The Wheel of Time is a lazy pastiche of other, better fantasy series

Amazon’s long-awaited adaptation of Robert Jordan’s sprawling series is the fantasy show you watch while you’re waiting for something better to come along, writes Travis Johnson.

Way back in the 90s I knew two different people who had a handful of Robert Jordan’s The Wheel of Time novels in their cars at all times. It’s possible the titles changed as new books were acquired. Being a fantasy fan, I asked if they were any good. 

“The last few have been absolutely terrible,” I was assured on both occasions. “But I have to know how it pans out.”

The new Amazon series The Wheel of Time cuts to the heart of the matter by being terrible right out of the gate. Not in a truly egregious manner, but in that soft, generic, rote kind of way that’s boring without being outright risible. It’s the sort of terrible that can lull you into thinking it might get good any episode now, and so you settle into a couch stupor and before you know it, a page has fallen off the calendar and your life is no better for it. 

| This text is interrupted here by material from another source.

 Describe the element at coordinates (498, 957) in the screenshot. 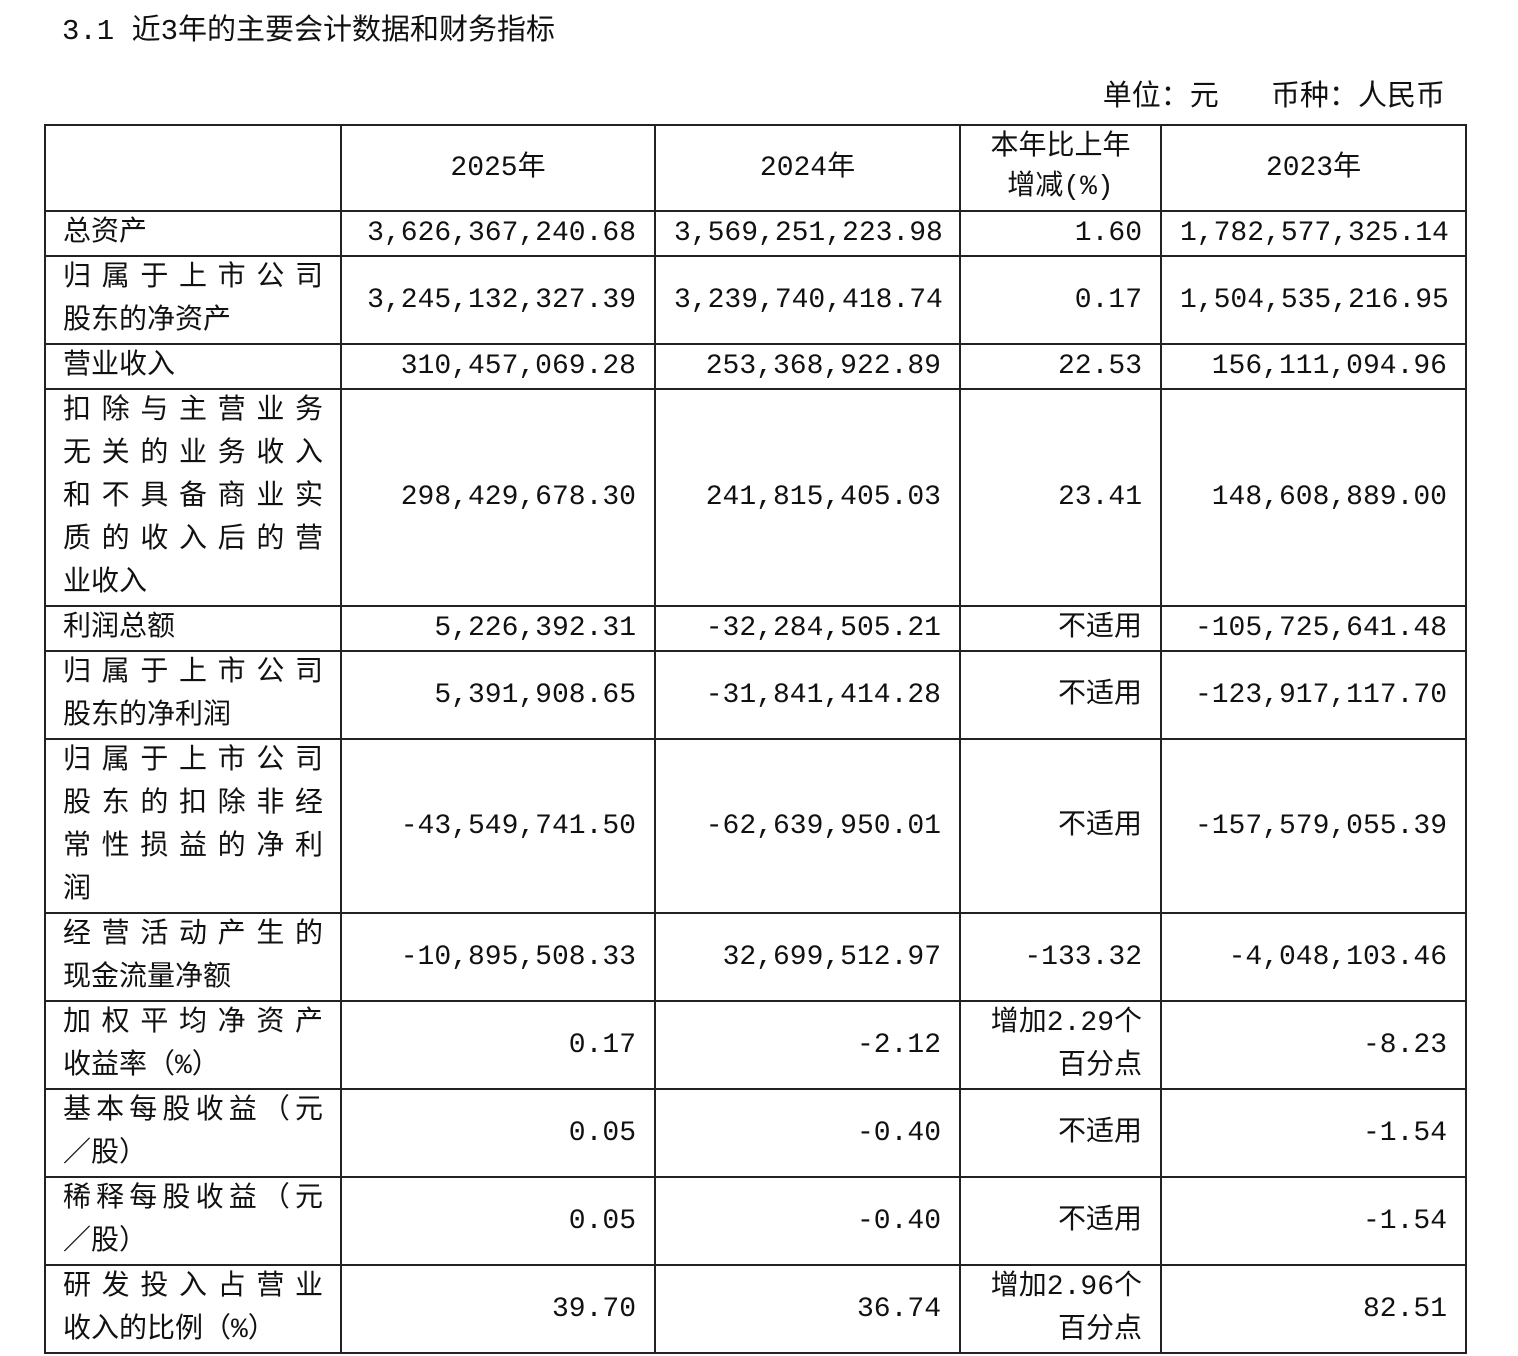

I see `value-2025: -10,895,508.33` at that location.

The source novels are vast and sprawling, with over 10,000 pages to them and almost 3000 named characters, but boiled down by showrunner Rafe Judkins, it comes to this: in a somewhat matriarchal fantasy world that gets bonus points for racial diversity but still looks like a Renaissance Faire, women can use magic but men can’t, and the few guys who can are ruthlessly exterminated by the Aes Sedai, a kind of Bene Gesserit-esque order of women magicians. There is a prophecy that an ancient figure known as The Dragon will be reborn, and he will either save the world or destroy it.

In point of fact, The Dragon may have already been reborn, and so Aes Sedia member Moiraine (a bored Rosamund Pike on Gandalf duties) and her Warder (that’s bodyguard to you and me) Lan (Daniel Henney) head to the village of Two Rivers, where four candidates live: hunky Rand al’Thor (Joshua Stradowski), his girlfriend Egwene (Madeleine Madden), bruiser Perrin (Marcus Rutherford), and roguish Mat (Barney Harris). Which one is the prophesied saviour/scourge? Before anyone can figure it out (but even newcomers will, because it’s blindingly obvious) the forces of darkness are on the march, and Moraine gathers the photogenic foursome into, well, a kind of fellowship and they hie off in search of sanctuary.

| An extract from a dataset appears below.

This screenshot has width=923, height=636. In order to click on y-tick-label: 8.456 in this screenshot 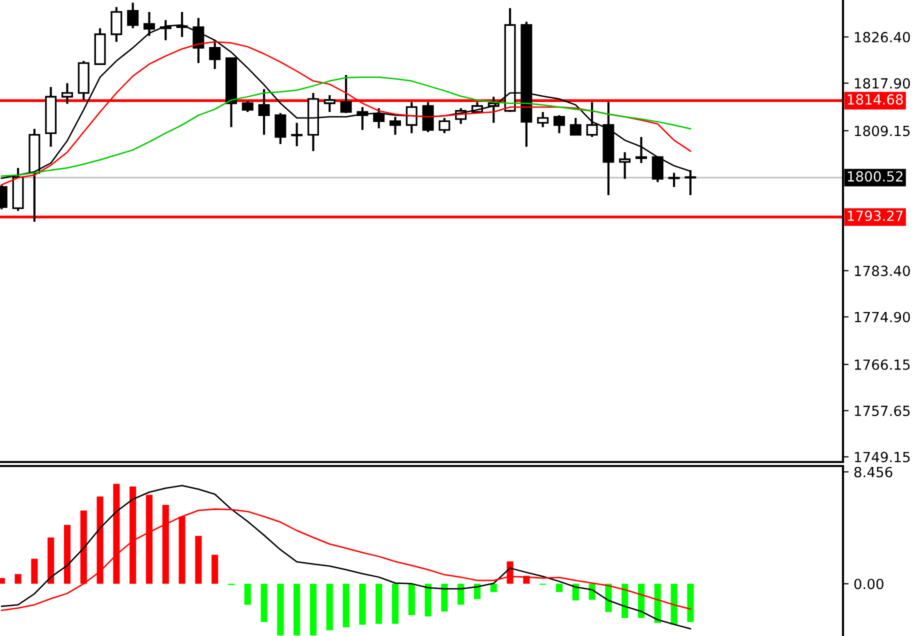, I will do `click(873, 472)`.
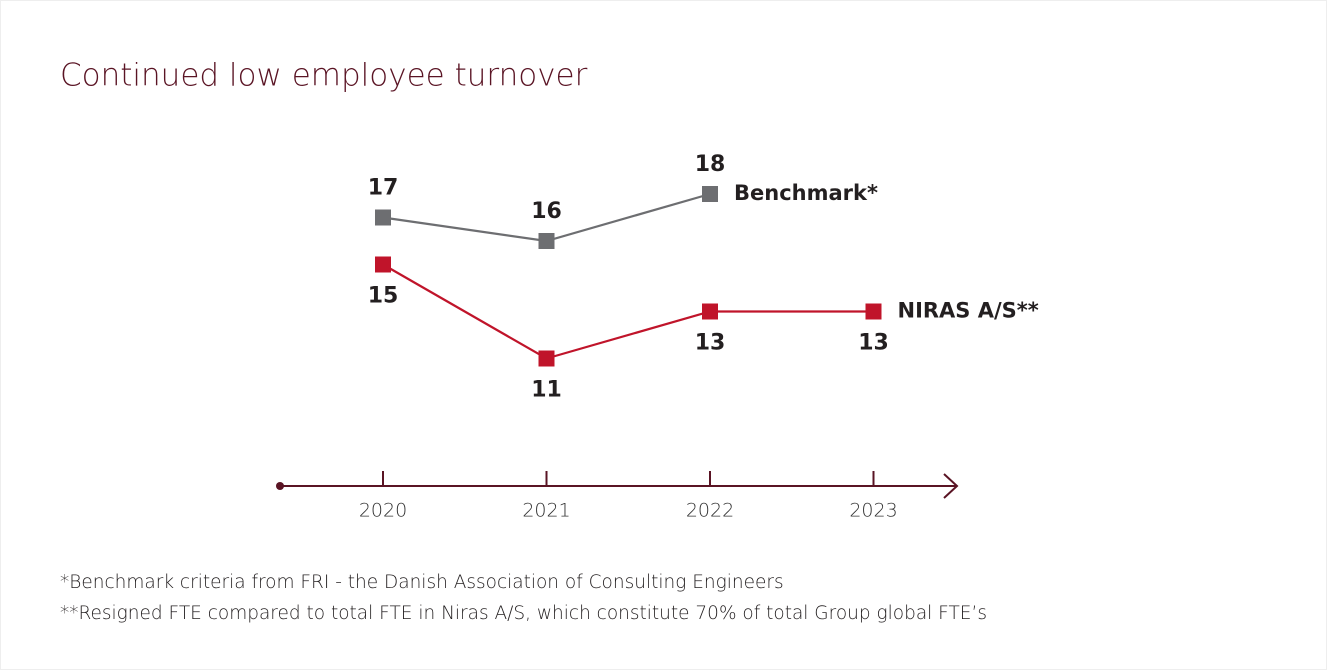 The height and width of the screenshot is (670, 1327). What do you see at coordinates (546, 511) in the screenshot?
I see `x-tick-label: 2021` at bounding box center [546, 511].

A few complicating factors are thrown in, including religious zealots called the Children of Light and a gaggle of vaguely racist Romani/Irish Traveller analogues called Tinkers, but the main threat is the horde of Nazgul and Orcs—sorry, that’s Myrddraal and Trollocs—bearing down on our heroes. To be fair, the Trollocs are pretty gnarly and given to munching on spilled intestines from time to time, which puts them one up on Peter Jackson’s panto-villain henchmen in the Lord of the Rings flicks. They’re still just orcs with the serial numbers filed off, and only one of countless elements that will remind you of other, better, screen fantasy efforts.

Yet while The Wheel of Time may remind you of earlier works, it frequently fails to remind us that this thing has an apparent price tag of $10m an episode. The whole thing looks surprisingly cheap, with scant village sets, a notable lack of background performers, and lackluster, generic-looking production design. The effect is not a million miles away from what Hercules: The Legendary Journeys and Xena: Warrior Princess used to accomplish on the reg and with a fraction of the budget back in the day, but at least those shows had a sense of humour.

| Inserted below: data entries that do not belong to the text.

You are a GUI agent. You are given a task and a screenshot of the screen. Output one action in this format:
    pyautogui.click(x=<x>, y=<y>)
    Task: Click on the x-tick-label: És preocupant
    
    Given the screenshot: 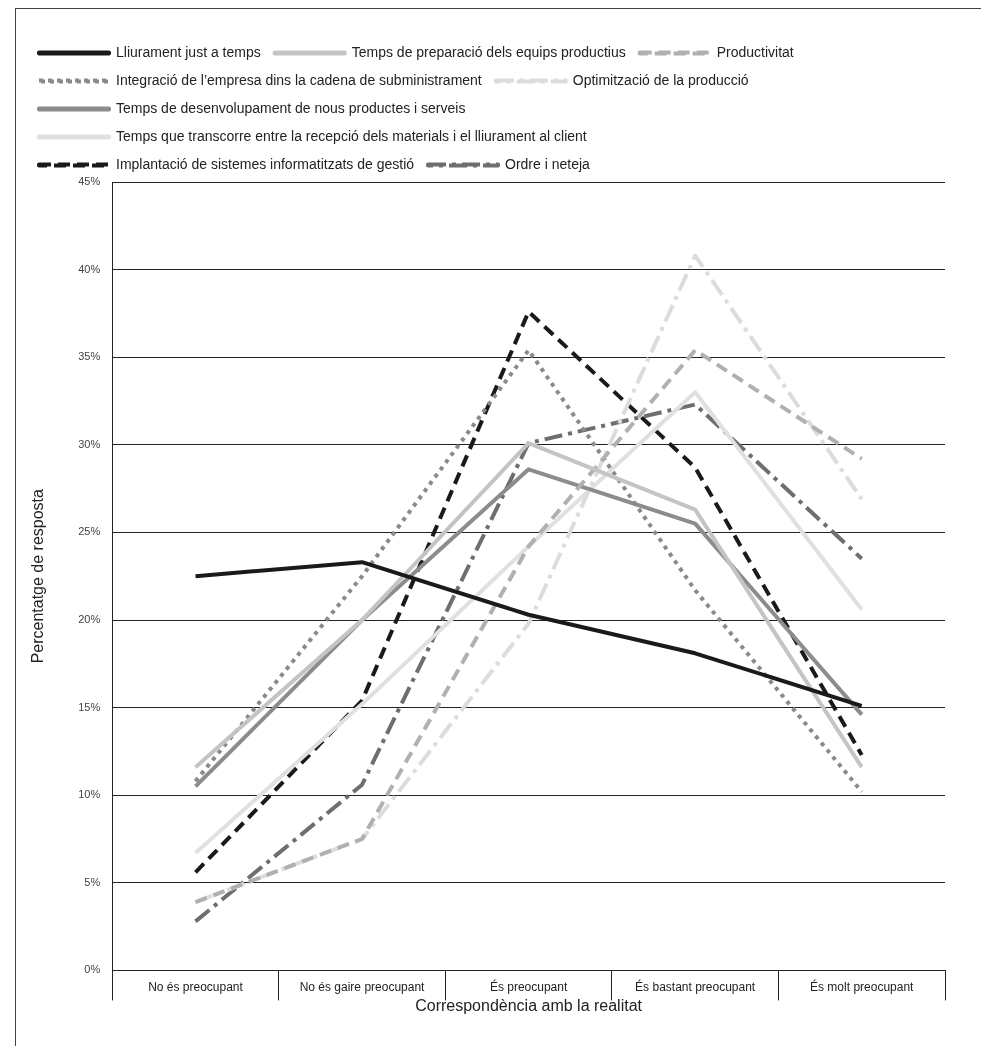 What is the action you would take?
    pyautogui.click(x=528, y=986)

The Wheel of Time does not; it takes its store brand fantasy ephemera very seriously, and if you can’t match that earnest tenor then God help you—the only joy you’ll find here is in mocking the proceedings. For all its high-mindedness, its talk of magic and prophecies and destiny, its reams of source material and convoluted mythology, the series feels lazy and dashed-off—a pastiche of better stuff. There are worse fantasy series and films out there, to be sure, but none of them were dumb enough to give their monsters a name that rhymes with “bollocks”.